Adrian Ghenie in conversation with Michael Peppiatt, 2017
All this notwithstanding, Ghenie’s group of works also embraces the light-hearted and gregarious moments of growing up. The Flirt, tells of a sparking chance encounter on a Berlin street corner, utterly disarming despite the screaming orange rubbish bin – a Berlin landmark. Hanging shows a couple, perhaps after a long night out, in tight embrace in front of a laptop, bathed in the warm light of the rising sun. In Home Alone we encounter the lonely counterpart, binge-watching in front of the flickering screen – the mesmeric pull of Netflix and any number of other sites trawled unceasingly as lockdown enforces prolonged periods of isolation. The Queue depicts a situation all too familiar in Berlin’s crowded clubs: waiting outside the toilets for a cubicle – the only space for a brief retreat. The flip side of Berlin’s increasing popularity as a party destination, while also attracting a growing middle class, is wonderfully distilled in The Squat. A young woman is smoking on the balcony of a squatted building. The once so carefree idealism and activism of Berlin’s youth, never broken by the authorities, has lost its fight against the power of real-estate developers. Long dark winters have done the rest – tearing into the combative banner.

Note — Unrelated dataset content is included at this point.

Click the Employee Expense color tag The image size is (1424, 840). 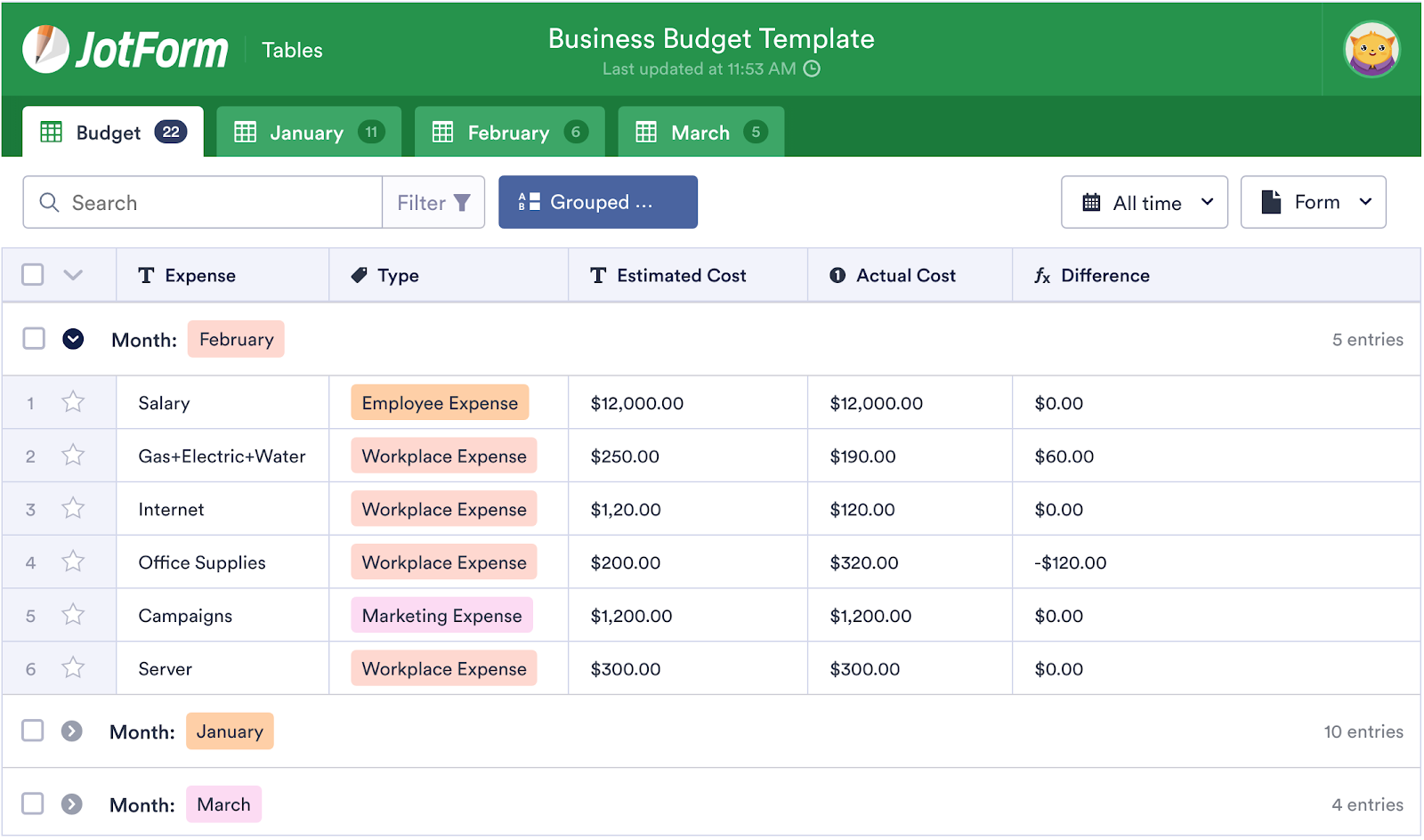440,403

In these paintings, Ghenie embraces the Coming of Age of both the individuals that he encounters and the city he lives in. To realize this he has created a stylistics of transition to interpret this process of adaptation, transition and conversion by layering and mixing painterly and graphic elements. The draftsmanship Ghenie achieves by using a fine brush, lends the compositions a surprising tenderness and fragility. This helps to capture that instance of uncertainty and the the new course set towards transformation. It’s a moment when everything seems possible, which is alluded to in the title of the exhibition – with recourse to the famous first sentence of Charles Dickens’ A Tale of Two Cities: “It was the best of times, it was the worst of times, it was the age of wisdom, it was the age of foolishness, […], we had everything before us, we had nothing before us, we were all going direct to Heaven, we were all going direct the other way […]”.